▶ [Obiettivo]:
Rispondi a queste domande sull'articolo su Capo Frasca:
(a) Quanti agenti feriti riportano i quotidiani locali?
(b) Quanti varchi sono stati aperti nelle reti?
(c) In che modo si è disposta la parte del corteo rimasta indietro?

▶ [Testo di partenza]:
******
Capo Frasca, chi è senza peccato scagli la prima pietra
Una settimana fa il poligono di Capo Frasca è stato teatro dell’ennesima manifestazione dei movimenti antimilitaristi della Sardegna. La scelta della parola teatro non è casuale. A teatro, infatti, quello che si vede non corrisponde al vero, è solo una messinscena. Ed è così che è stata raccontata quella giornata di lotta sociale, come fosse una messinscena: da una parte l’esercito e le forze dell’ordine a difesa dell’esercito, fatto già di per se paradossale, e dall’altra i manifestanti, esagitati tiratori di sassi. Nel limbo tra questi due mondi, tutta una serie di agenti e finanzieri in borghese con il compito di monitorare e dirigere l’andamento della manifestazione.
“Abbiamo respinto un’aggressione”, riportano quotidiani locali, descrivendo la sassaiola dei pacifisti. “Dieci agenti feriti”, si legge ancora, ma nessuna notizia sui manifestanti nonostante qualcuno sia andato via con la testa rotta.
Non stupisce, certo. È una storia vecchia come le stesse manifestazioni. È importante però dare anche un racconto diverso. La versione di chi non ha tirato neanche una pietra ma in cambio ha ricevuto tante manganellate.
Capo Frasca, parla chi c’era
“Quando il corteo ha iniziato a muoversi verso le reti, lungo il percorso che era stato autorizzato, ci siamo accorti che tutte le stradine erano già presidiate da forze dell’ordine in assetto antisommossa”, racconta una manifestante, “sono stati aperti tre varchi nelle reti in tre punti diversi. Una parte del corteo faceva avanti e indietro tra i varchi e una parte è rimasta indietro disponendosi a elle. Una manifestante tenta di entrare ma viene immediatamente respinta e da quel momento iniziano le cariche”.
******
▶ [Estratti dei dati]:

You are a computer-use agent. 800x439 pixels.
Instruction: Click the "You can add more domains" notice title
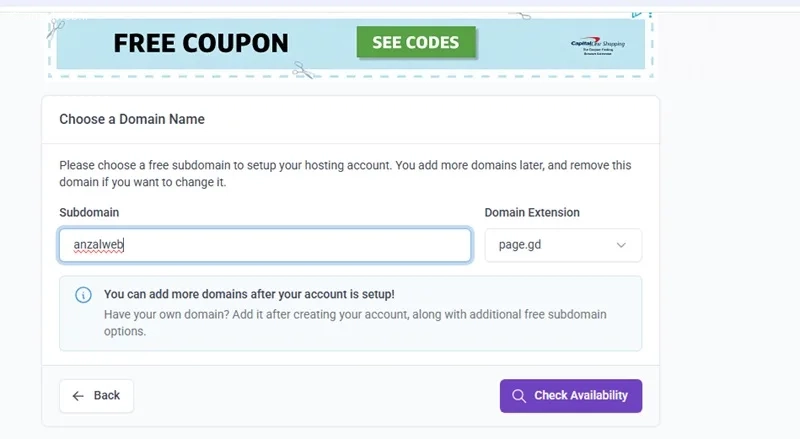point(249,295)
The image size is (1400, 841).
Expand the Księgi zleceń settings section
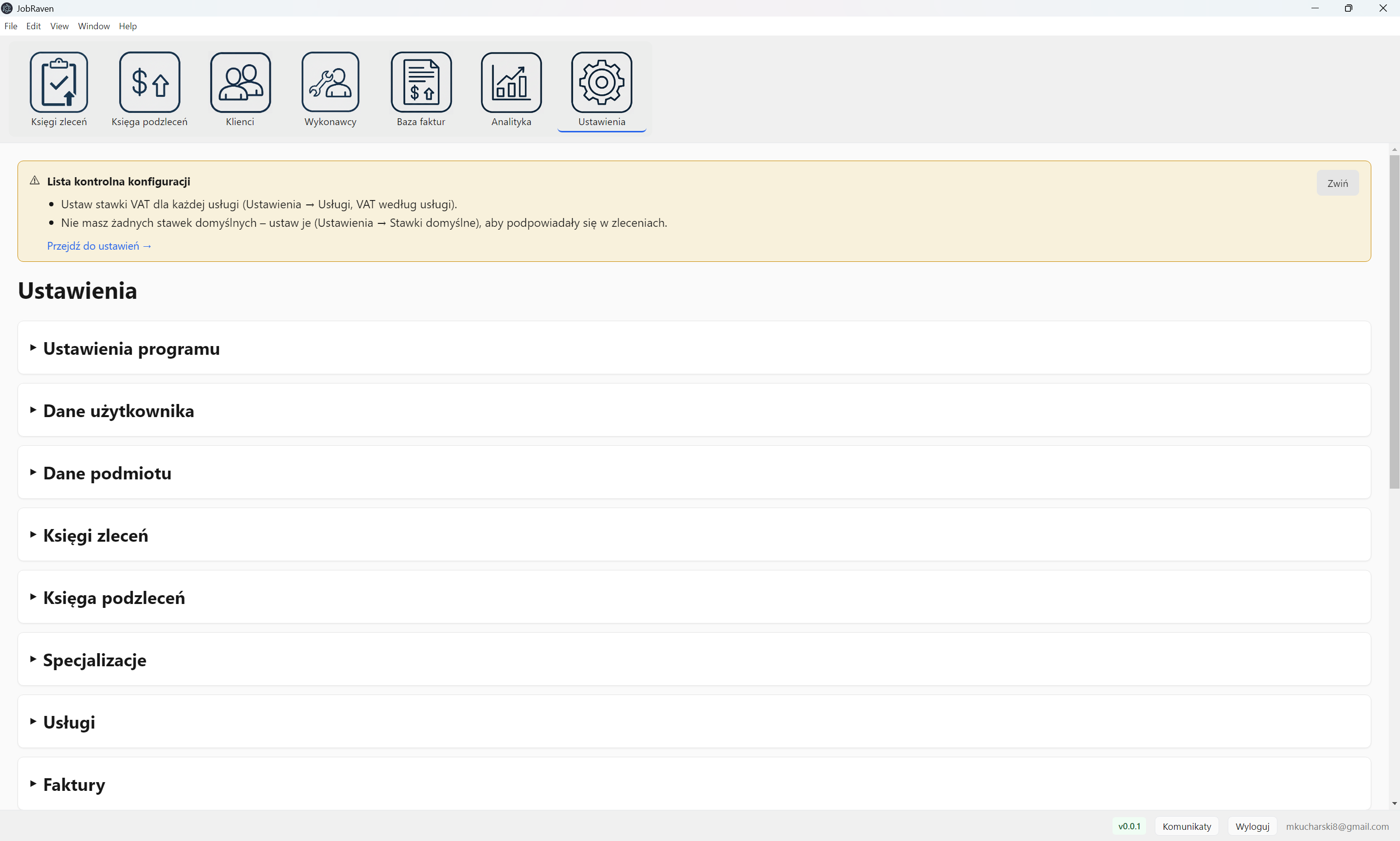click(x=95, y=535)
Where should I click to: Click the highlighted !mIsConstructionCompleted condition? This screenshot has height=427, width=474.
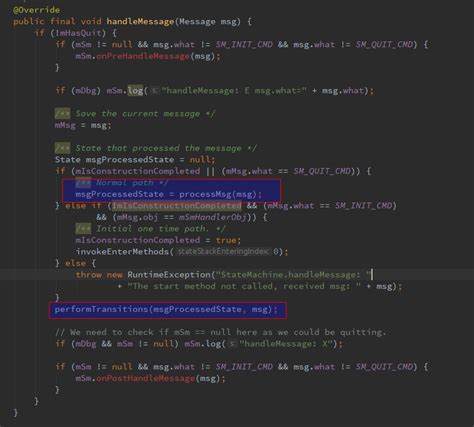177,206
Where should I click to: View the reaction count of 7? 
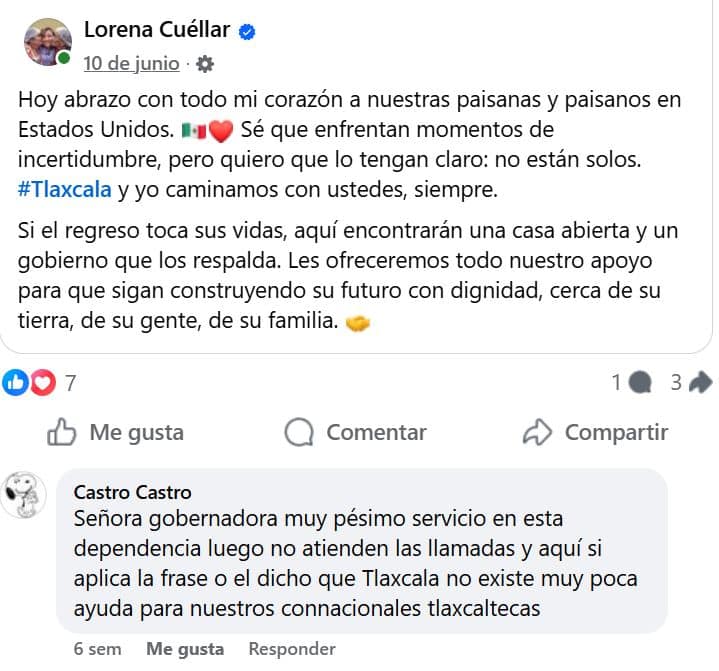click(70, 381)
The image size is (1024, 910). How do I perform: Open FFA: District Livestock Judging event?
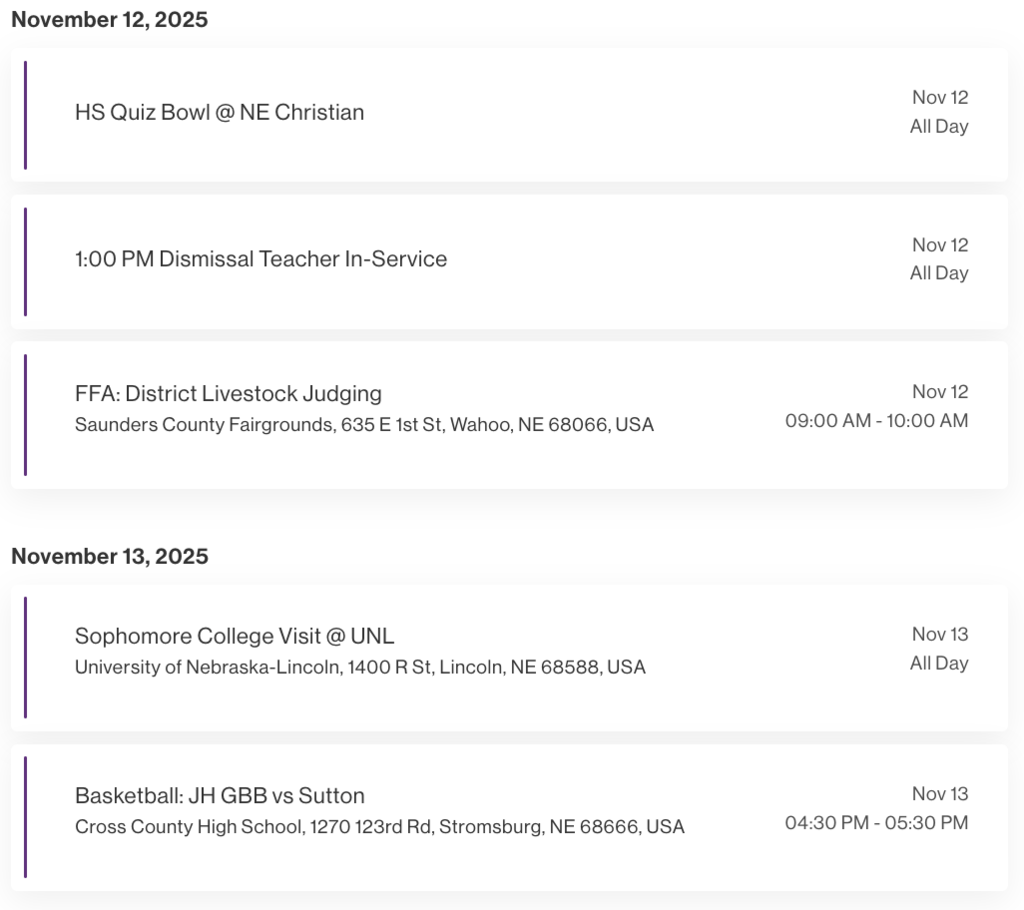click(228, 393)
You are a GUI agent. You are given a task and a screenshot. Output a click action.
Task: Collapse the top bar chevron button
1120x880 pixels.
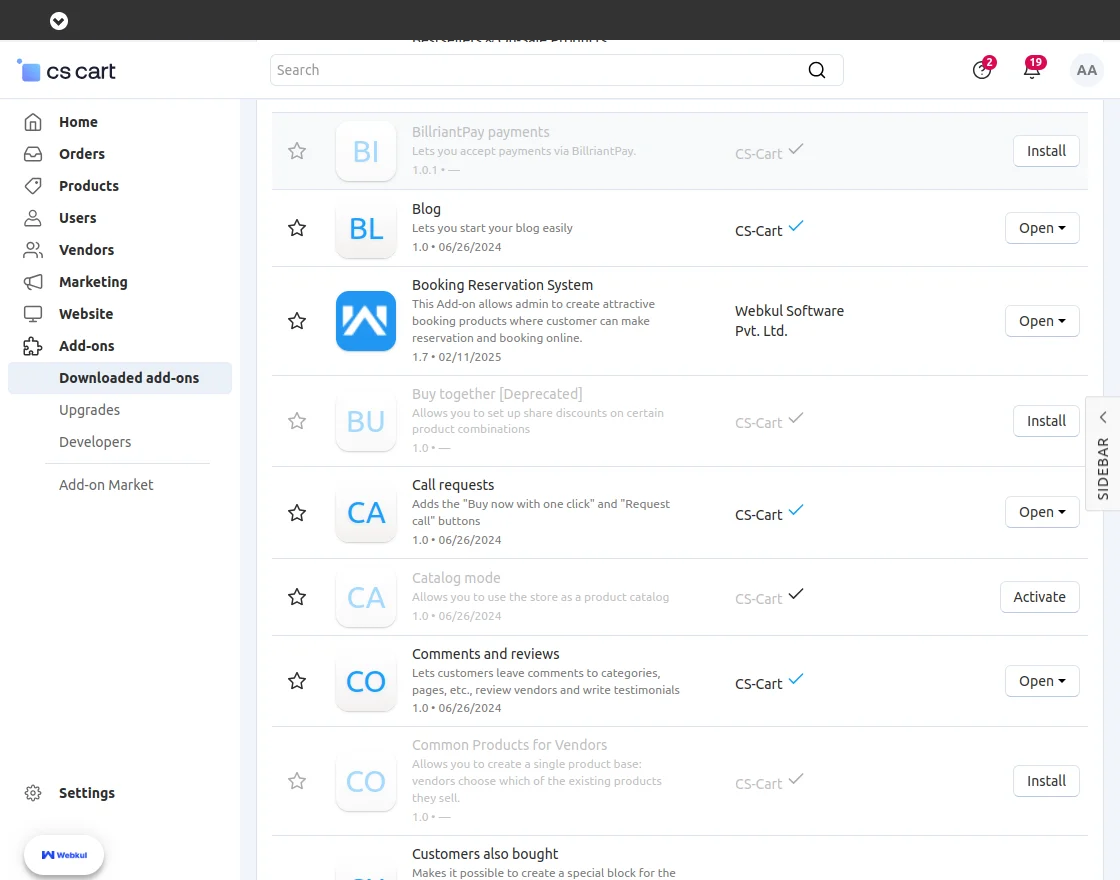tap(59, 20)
******
▶ [Ecco la soluzione]:
(a) Dieci.
(b) Tre, in tre punti diversi.
(c) A elle.